■ Sección de texto:
★ ★ ★ ★
A través del CONICET, “primero presentamos la patente en Argentina, donde todavía estamos esperando, y luego en los Estados Unidos”, agrega Alché y destaca que “los términos en los que fue aceptada –la patente, en los Estados Unidos– son muy beneficiosos, porque habilita su producción como medicamento y no limita su uso al ámbito oftalmológico, lo cual puede ser muy útil porque, por ejemplo, el Adenovirus también provoca enfermedades respiratorias”.
Sin embargo, el proceso no fue fácil. “Tuvimos restricciones para la publicación de los trabajos científicos y eso pone en riesgo nuestra fuente de trabajo, como ocurrió con colegas del laboratorio, que por guardar la confidencialidad no podían publicar y cuando tuvieron que concursar cargos o ingresar al CONICET tuvieron dificultades porque no tenían la cantidad de publicaciones que el sistema científico exige… eso nos trajo muchos prejuicios”, confiesa Alché y se lamenta: “es una situación muy delicada porque tenemos que seguir trabajando y produciendo como científicos del estado, pero al mismo tiempo estamos constreñidos a las limitaciones que nos impone o que nos imponía la confidencialidad”.
Situaciones como esta parecen ser usuales en el ámbito científico, y esos “prejuicios” a los que se refiere Alché se reflejan como un conflicto de intereses también en el sector industrial. “Las necesidades de la industria y las de la academia son muy distintas”, reconoce Wolfenson y sugiere que “sería bueno sentar en una mesa a las dos partes, ya que para que esto funcione tiene que haber una coincidencia de intereses”.
★ ★ ★ ★
■ Extracto de datos:
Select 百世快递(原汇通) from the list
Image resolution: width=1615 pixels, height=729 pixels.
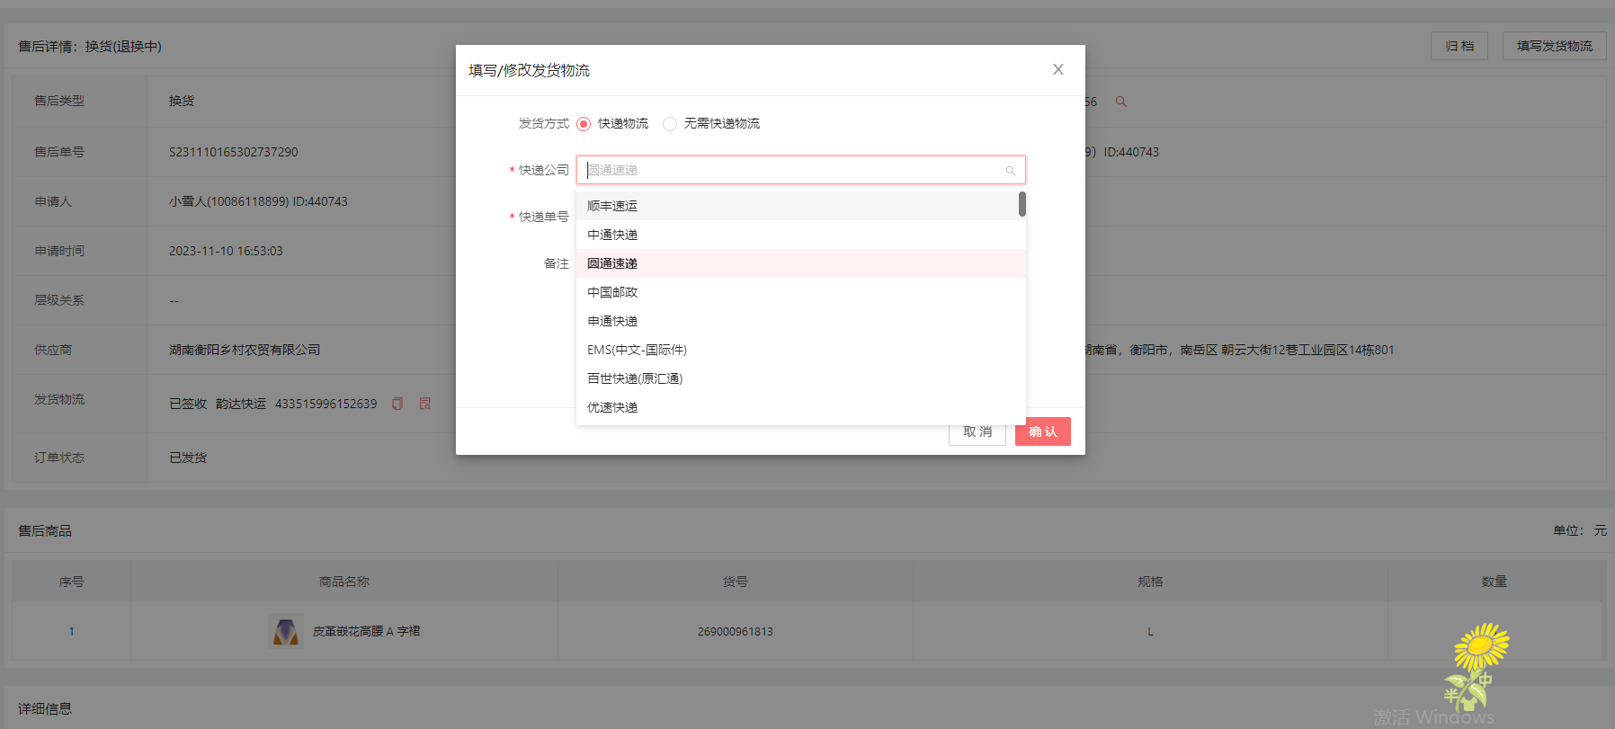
★ ★ ★ ★
■ Tarea a realizar: Copia completo y sin ninguna modificación el texto sobre la patente presentada a través del CONICET.

■ Espacio de respuesta:
A través del CONICET, “primero presentamos la patente en Argentina, donde todavía estamos esperando, y luego en los Estados Unidos”, agrega Alché y destaca que “los términos en los que fue aceptada –la patente, en los Estados Unidos– son muy beneficiosos, porque habilita su producción como medicamento y no limita su uso al ámbito oftalmológico, lo cual puede ser muy útil porque, por ejemplo, el Adenovirus también provoca enfermedades respiratorias”.
Sin embargo, el proceso no fue fácil. “Tuvimos restricciones para la publicación de los trabajos científicos y eso pone en riesgo nuestra fuente de trabajo, como ocurrió con colegas del laboratorio, que por guardar la confidencialidad no podían publicar y cuando tuvieron que concursar cargos o ingresar al CONICET tuvieron dificultades porque no tenían la cantidad de publicaciones que el sistema científico exige… eso nos trajo muchos prejuicios”, confiesa Alché y se lamenta: “es una situación muy delicada porque tenemos que seguir trabajando y produciendo como científicos del estado, pero al mismo tiempo estamos constreñidos a las limitaciones que nos impone o que nos imponía la confidencialidad”.
Situaciones como esta parecen ser usuales en el ámbito científico, y esos “prejuicios” a los que se refiere Alché se reflejan como un conflicto de intereses también en el sector industrial. “Las necesidades de la industria y las de la academia son muy distintas”, reconoce Wolfenson y sugiere que “sería bueno sentar en una mesa a las dos partes, ya que para que esto funcione tiene que haber una coincidencia de intereses”.